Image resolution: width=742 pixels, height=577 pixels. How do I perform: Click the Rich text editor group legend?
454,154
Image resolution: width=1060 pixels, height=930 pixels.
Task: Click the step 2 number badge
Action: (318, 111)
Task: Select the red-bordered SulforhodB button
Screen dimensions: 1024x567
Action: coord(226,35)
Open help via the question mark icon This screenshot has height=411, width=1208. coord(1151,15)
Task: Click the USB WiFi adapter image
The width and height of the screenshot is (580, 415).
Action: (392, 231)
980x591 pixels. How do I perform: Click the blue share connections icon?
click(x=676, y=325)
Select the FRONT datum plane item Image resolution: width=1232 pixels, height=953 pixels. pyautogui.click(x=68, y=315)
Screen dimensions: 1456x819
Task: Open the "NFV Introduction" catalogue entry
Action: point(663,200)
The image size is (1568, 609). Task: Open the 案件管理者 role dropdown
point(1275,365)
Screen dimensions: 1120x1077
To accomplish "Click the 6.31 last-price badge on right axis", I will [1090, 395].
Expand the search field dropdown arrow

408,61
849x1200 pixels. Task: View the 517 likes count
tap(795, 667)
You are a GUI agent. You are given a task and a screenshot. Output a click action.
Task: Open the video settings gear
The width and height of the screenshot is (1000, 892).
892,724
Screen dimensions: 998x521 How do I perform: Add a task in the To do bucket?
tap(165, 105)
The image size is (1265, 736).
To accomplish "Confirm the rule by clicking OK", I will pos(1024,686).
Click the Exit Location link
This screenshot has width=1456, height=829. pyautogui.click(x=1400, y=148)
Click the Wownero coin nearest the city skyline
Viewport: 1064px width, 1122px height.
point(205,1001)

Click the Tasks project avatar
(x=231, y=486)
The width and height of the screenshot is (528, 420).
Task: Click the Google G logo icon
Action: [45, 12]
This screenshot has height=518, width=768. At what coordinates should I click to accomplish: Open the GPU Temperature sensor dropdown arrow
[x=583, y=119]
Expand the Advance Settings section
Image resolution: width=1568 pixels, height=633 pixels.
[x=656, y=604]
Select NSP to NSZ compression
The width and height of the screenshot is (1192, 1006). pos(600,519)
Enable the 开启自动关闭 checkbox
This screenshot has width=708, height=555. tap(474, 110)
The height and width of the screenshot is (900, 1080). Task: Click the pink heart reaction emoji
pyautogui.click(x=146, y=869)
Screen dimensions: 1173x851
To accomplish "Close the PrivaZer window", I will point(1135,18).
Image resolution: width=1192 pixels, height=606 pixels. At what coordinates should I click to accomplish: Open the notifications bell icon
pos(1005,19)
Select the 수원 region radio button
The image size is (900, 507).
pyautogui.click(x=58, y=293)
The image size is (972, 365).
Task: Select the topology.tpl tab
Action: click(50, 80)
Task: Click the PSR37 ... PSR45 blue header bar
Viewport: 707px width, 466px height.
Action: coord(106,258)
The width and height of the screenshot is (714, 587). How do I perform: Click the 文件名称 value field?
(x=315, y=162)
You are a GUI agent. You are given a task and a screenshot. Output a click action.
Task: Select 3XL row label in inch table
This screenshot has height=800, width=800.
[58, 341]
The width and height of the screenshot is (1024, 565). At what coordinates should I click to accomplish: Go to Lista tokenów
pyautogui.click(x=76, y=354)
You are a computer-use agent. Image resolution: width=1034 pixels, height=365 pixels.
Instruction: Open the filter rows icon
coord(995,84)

▸ Exercise
Write only the number of lines in the data where the word "button" occurs.

▸ Written reply
2